The post-independence era also saw major changes in the country’s judicial and executive structure. The form and structure of government as of now is a result of its evolution which has been shaped by various enactments. The organisation of judiciary at present differs from that in the pre-independence era where most of its control was in the hands of the British.
Pre-independence Judiciary of India
The Britishers started modifying the judiciary in India according to their conveniences with a view to facilitate their rule over India. Warren Hastings who was the first Governor General of India (1732-1818) established the civil administration system. Concurrently, he also helped set up the Civil Court and Criminal Court in each district in 1772.
In 1774, Sir William Jones who was one of the first judges of the Supreme Court of Judicature of Bengal, took to learning Sanskrit and oversaw the authoritative translation of Manusmriti.
Lord Cornwallis brought various reforms in the legal and civil administration. To increase efficiency in the working of judicial system, he also took the initiative to establish provincial circuit criminal courts in places such as Kolkata, Patna, etc. A higher form of criminal court called Sadar Nizamat was set up in Kolkata. In addition to this, Mun–sifs which were the local courts that looked over civil matters were also set up.
Subsequently, around 1829, India saw the abolishment of circuit courts and the codification of the law system and its procedures. Later in the year 1861, we witnessed the landmark formation of the Indian Penal Code, the draft of which was prepared by Thomas Babington Macaulay who chaired the First Law Commission in 1834. Thereafter, the Criminal Procedure Code was passed by British Parliament in the year 1861.
Taking a step ahead, the Government of India Act, 1935 established the Federal Court of India in New Delhi on the 1st of October, 1937. It supervised all the three types of jurisdiction; original, appellate and advisory. Later, the British Rule saw its end under the Indian Independence Act, 1947. In the historic feat, India bore the title of an independent dominion on what we now celebrate as our Independence Day.

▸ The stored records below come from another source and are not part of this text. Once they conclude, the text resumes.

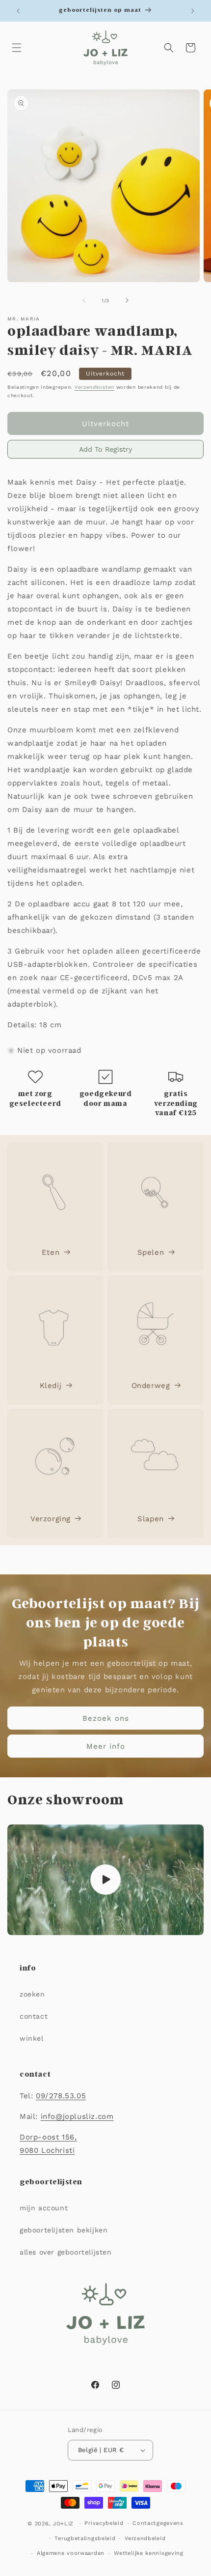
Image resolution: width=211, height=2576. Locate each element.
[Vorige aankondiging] (18, 11)
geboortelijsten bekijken (63, 2230)
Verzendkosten (94, 387)
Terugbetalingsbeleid (84, 2538)
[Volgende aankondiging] (193, 11)
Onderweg (151, 1385)
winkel (32, 2038)
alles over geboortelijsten (66, 2252)
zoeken (32, 1994)
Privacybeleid (103, 2523)
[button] (16, 47)
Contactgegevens (158, 2523)
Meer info (105, 1745)
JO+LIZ (63, 2523)
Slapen (150, 1518)
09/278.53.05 (61, 2095)
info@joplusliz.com (77, 2116)
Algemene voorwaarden (71, 2553)
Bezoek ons (105, 1717)
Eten (50, 1252)
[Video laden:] (105, 1879)
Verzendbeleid (145, 2538)
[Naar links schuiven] (84, 300)
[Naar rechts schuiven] (127, 300)
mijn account (44, 2208)
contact (34, 2016)
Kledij (51, 1385)
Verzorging (50, 1518)
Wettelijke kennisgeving (149, 2553)
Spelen (150, 1252)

Post-independence Judiciary of India
When India achieved its independence, the Abolition of Privy Council Jurisdiction Act was passed in 1949 which abolished the jurisdiction of the Privy Council (formerly England’s highest court of appeal), to entertain new appeals and even the authority to dispose of the pending appeals. The pending appeals were then transferred to the Federal Court of India.
Finally, the Constitution of India, drafted by B.R Ambedkar which came into effect from January 1950 laid down the foundation and the structure of Indian Government as well as the lines on which the sovereign nation would be governed. The flag of leadership was held by two great lawyers, Jawahar Lal Nehru the ‘first Prime Minister of India’ and Mahatma Gandhi who popularly came to be known as the ‘Father of the Nation’. The Independence of India was marked by a new judicial, executive and the administrative structure for the country.

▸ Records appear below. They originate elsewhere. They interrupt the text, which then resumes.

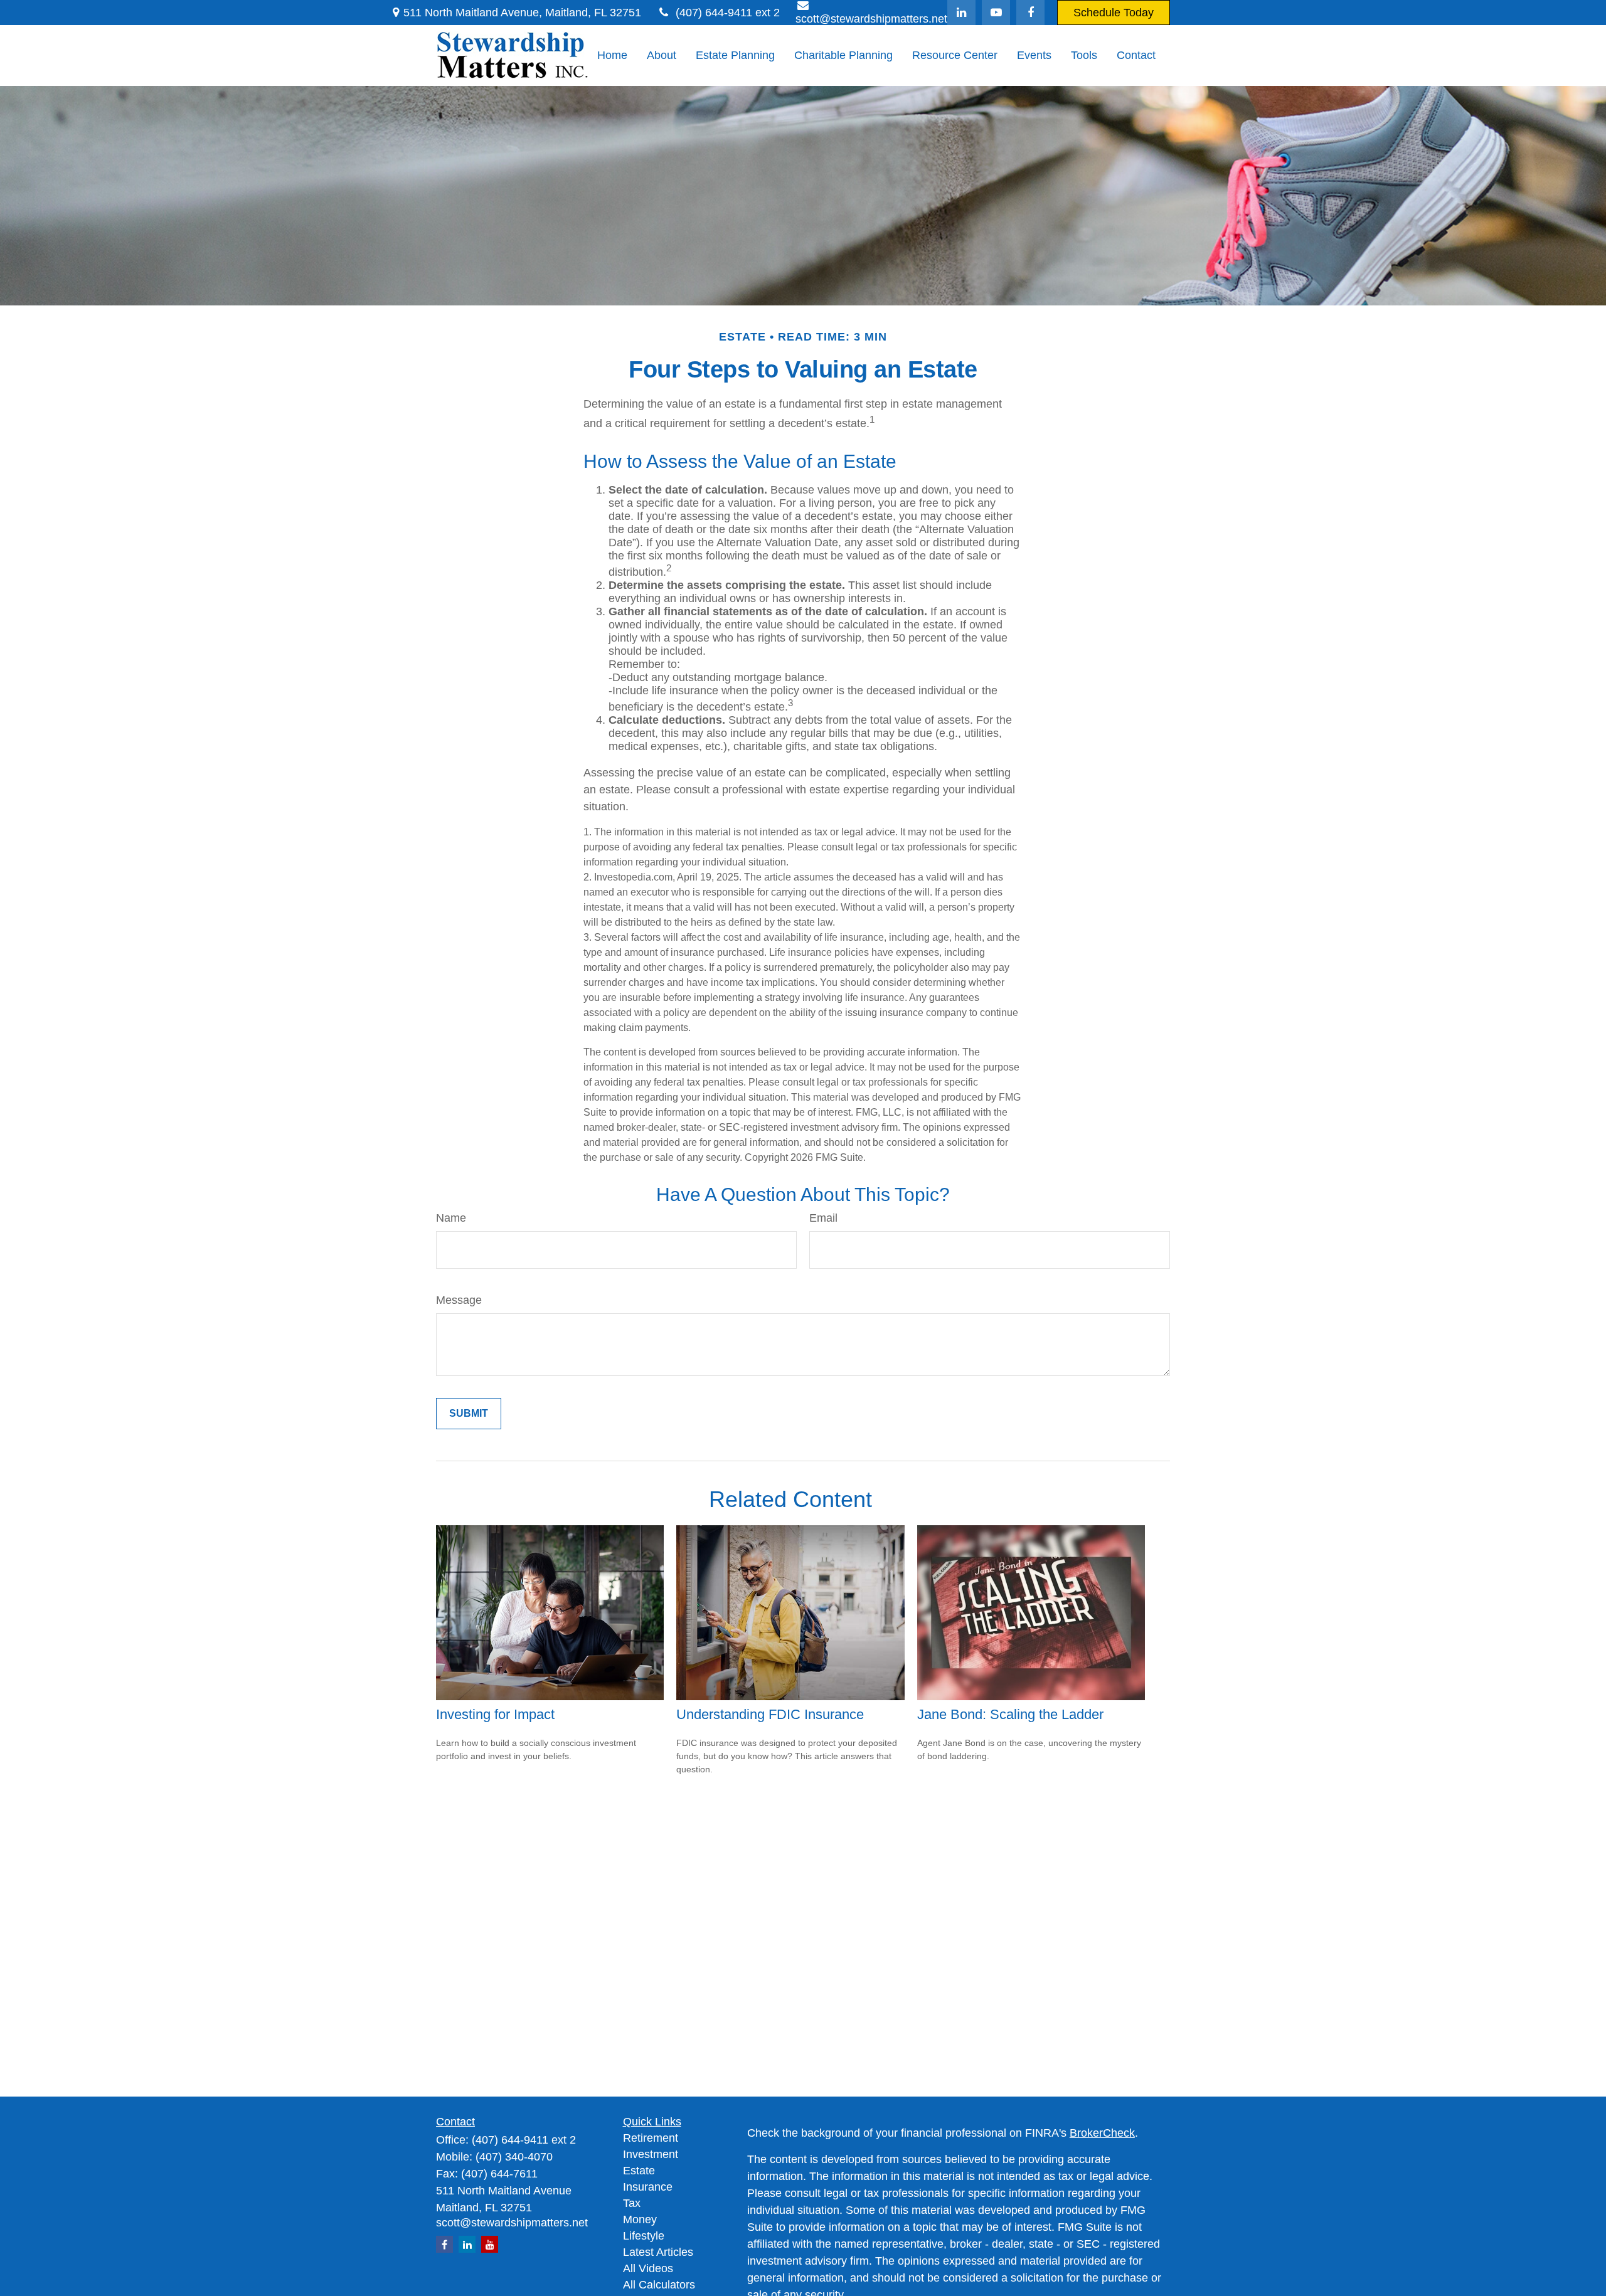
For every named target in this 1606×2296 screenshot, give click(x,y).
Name (451, 1218)
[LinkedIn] (961, 12)
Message (459, 1300)
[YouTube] (996, 12)
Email (823, 1218)
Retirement (650, 2138)
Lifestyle (643, 2236)
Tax (632, 2203)
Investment (650, 2154)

The Courts of India in the Independent India were organised under a three–tier system as hereunder;
- Supreme Court of India – The highest Court in the country, the Supreme Court of India was established under the Constitution. It started its operation on 28th January 1950 and inherited the jurisdiction of the Privy Council and then vested with that of Federal Court when it was abolished. The Court has an original, appellate jurisdiction for the matters adjudicated by High Courts along with other Tribunals, revisional and advisory jurisdiction.
- The High Courts – The High Courts of the States are sub-ordinate to the Supreme Court and preside over the lower courts in the appellate, civil and criminal jurisdiction. Some of the High Courts were already established during the British Act, 1861 and the rest were formed or continued under special acts or the Constitution.
- Lower Courts of India – The District Courts and other sub-ordinate courts fall under the third tier of the Indian judiciary. The District Courts exercise judicial power on a district level. The Nyaya Panchayat extend judicial service to the villagers of India.
The pre-independence judiciary of India was under direct control of the British rule and the post-independence era, marked an organised and an independent judiciary. The role of judiciary has been significantly increased by the Constitution of India which is the longest written Constitution of the world. The Independent judiciary has proved to be a driving factor for an efficient delivery of justice in India by upholding the principles of a democratic system.